_Task goal:_ Keep the wording of every entry exactly as it is while leaving the pictures out of your copy.

_Task material:_
BEGIN

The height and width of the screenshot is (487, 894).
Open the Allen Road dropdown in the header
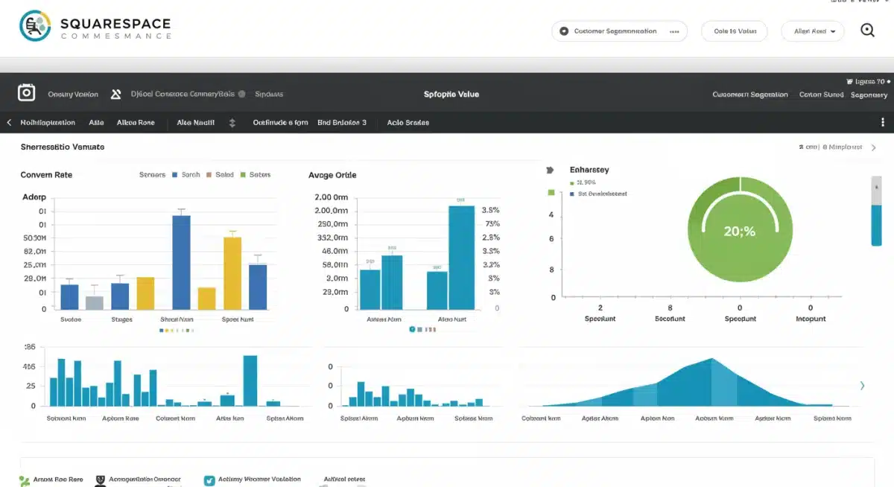click(x=812, y=31)
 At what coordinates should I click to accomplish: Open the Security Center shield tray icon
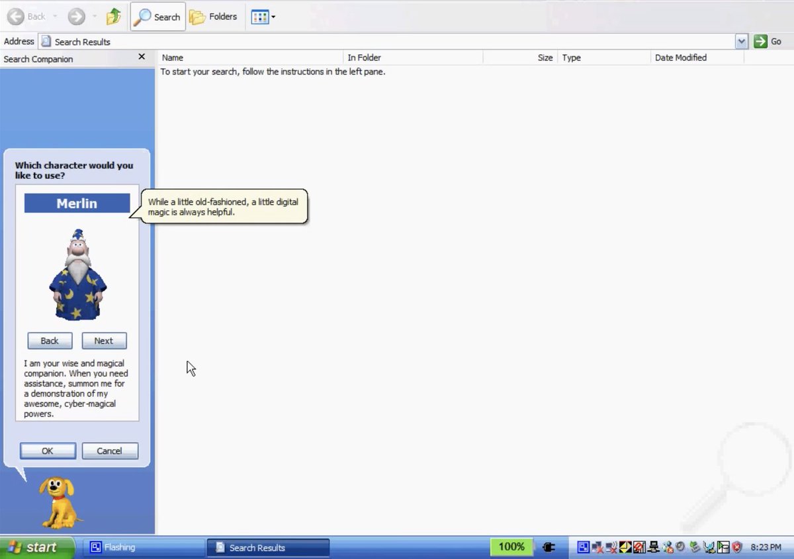tap(737, 547)
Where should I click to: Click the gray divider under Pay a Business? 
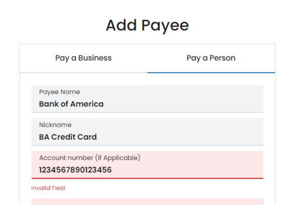pos(84,72)
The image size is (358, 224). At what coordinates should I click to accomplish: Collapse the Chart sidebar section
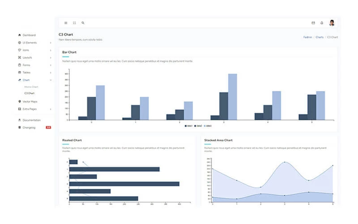click(x=26, y=80)
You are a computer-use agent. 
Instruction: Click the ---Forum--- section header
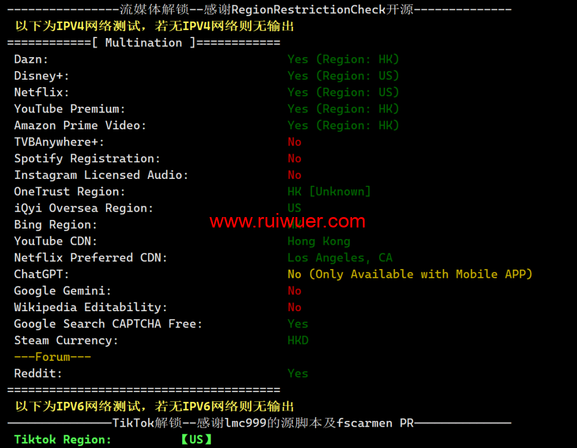pyautogui.click(x=53, y=357)
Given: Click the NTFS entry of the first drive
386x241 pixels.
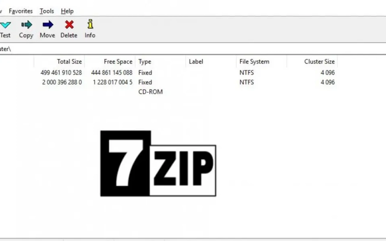Looking at the screenshot, I should (x=247, y=73).
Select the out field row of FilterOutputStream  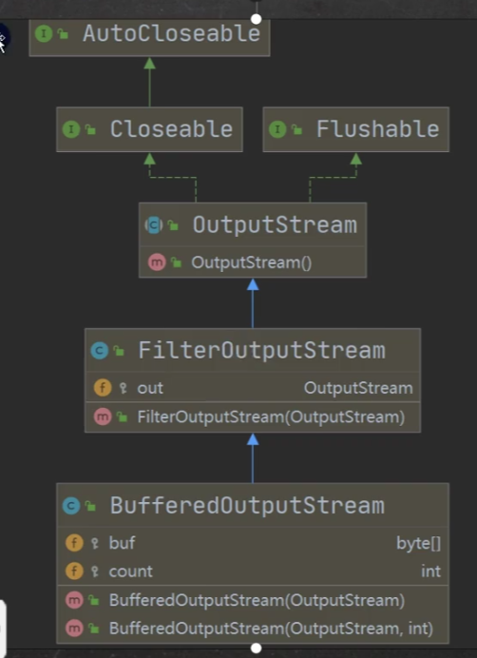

END

_Solution below:_
The height and width of the screenshot is (487, 894).
Open the Allen Road dropdown in the header
click(x=812, y=31)
 At what coordinates should I click to accomplish: Open the Security Center shield tray icon
tap(737, 547)
Where should I click to: Click the gray divider under Pay a Business? 
pos(84,72)
The image size is (358, 224). At what coordinates should I click to accomplish: Collapse the Chart sidebar section
click(x=26, y=80)
You are a computer-use agent. 
Instruction: Click the ---Forum--- section header
pyautogui.click(x=53, y=357)
Given: Click the NTFS entry of the first drive
386x241 pixels.
Looking at the screenshot, I should (x=247, y=73).
Select the out field row of FilterOutputStream  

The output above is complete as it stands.